The pelican nodded at me, making a circular motion with his head to indicate they were hidden around us. He nodded at a rundown shack in the distance.
“There are, Brother,” I heard Alo say. “You’ll have to look hard for them, though. Most of them are protected by the swamps, hidden by the moss, and guarded by the wildlife. They aren’t your typical houses, and most of them are rundown.”
“That doesn’t matter. As long as I’m as far away from humanity as possible, that’s what matters.”
“Of course,” Alo chirped from behind me. “You always want to be a loner.”
I scowled, turning my head all the way around. “Go away, Alo. I don’t need your shit right now.” As the words left my lips, so did Alo from my sight.
The pelican extended his wings and lifted himself off the branch, taking off into the sky.
I shifted back into an owl and took off, diving below the treeline to look for a place to stay. I flew around the bayou, keeping an eye out for any kind of house that I could take residence in for the next however long I was here. I soared through the air, examining the scenery around me. While most people would find this area to be revolting, I loved it.

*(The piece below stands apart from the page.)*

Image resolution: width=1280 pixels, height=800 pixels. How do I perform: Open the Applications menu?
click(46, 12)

A light caught my eye in the distance, glistening off of some metal surface. I turned my direction and headed for it, hoping it would be some sort of place to live. As I got closer, I saw a skinny but tall building sitting on a dock with a crescent moon on the door. Connected to the dock was a quaint cabin made of wood weathered by the countless storms that rained down on it over the years. It looked to be abandoned, with only a few empty moonshine jugs and animal skulls sitting outside. Part of me was disappointed that I wouldn’t get to kill anyone to take the place as my own.

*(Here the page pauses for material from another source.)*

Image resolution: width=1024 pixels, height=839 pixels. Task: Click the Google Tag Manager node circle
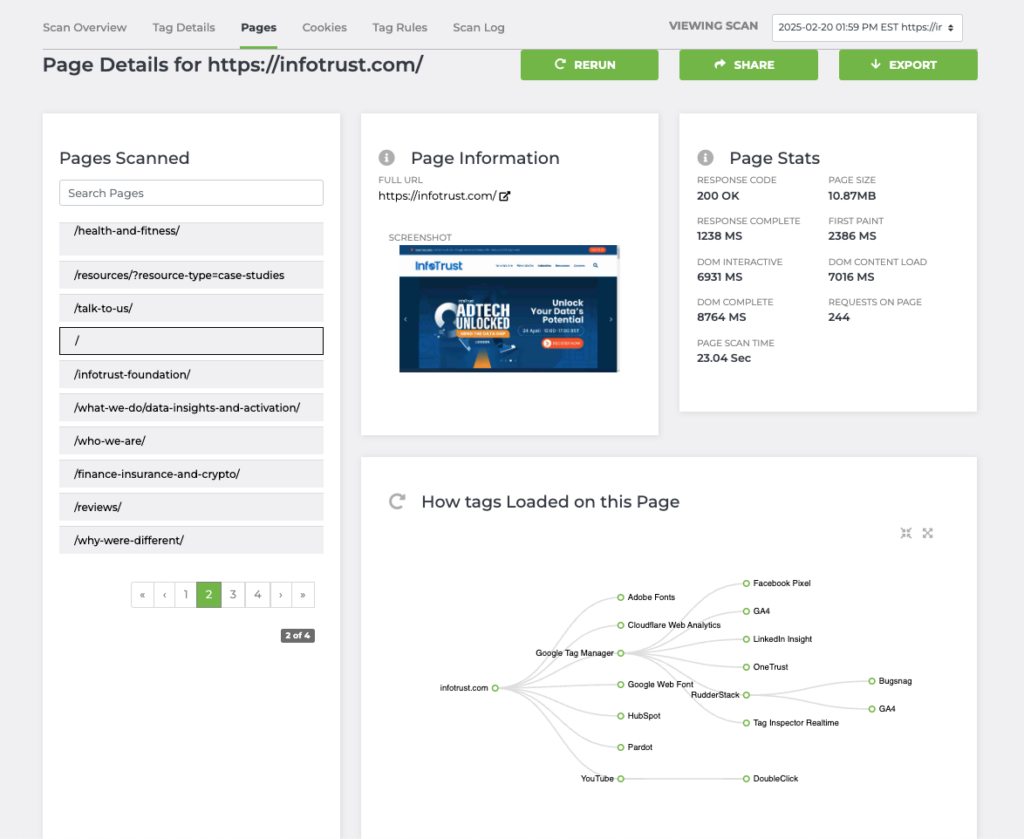click(621, 653)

I landed on the dock and shifted back into my human form. This shift was surprisingly smooth, less painful than it typically was. I rolled my shoulders and cracked my neck with my hands. I glanced at the small swamp cabin in front of me, examining the tin roof and moss-covered outside. It wasn’t in the best shape, but it could be fixed. “Welcome to your new home, Sani,” Alo’s voice rang in my head.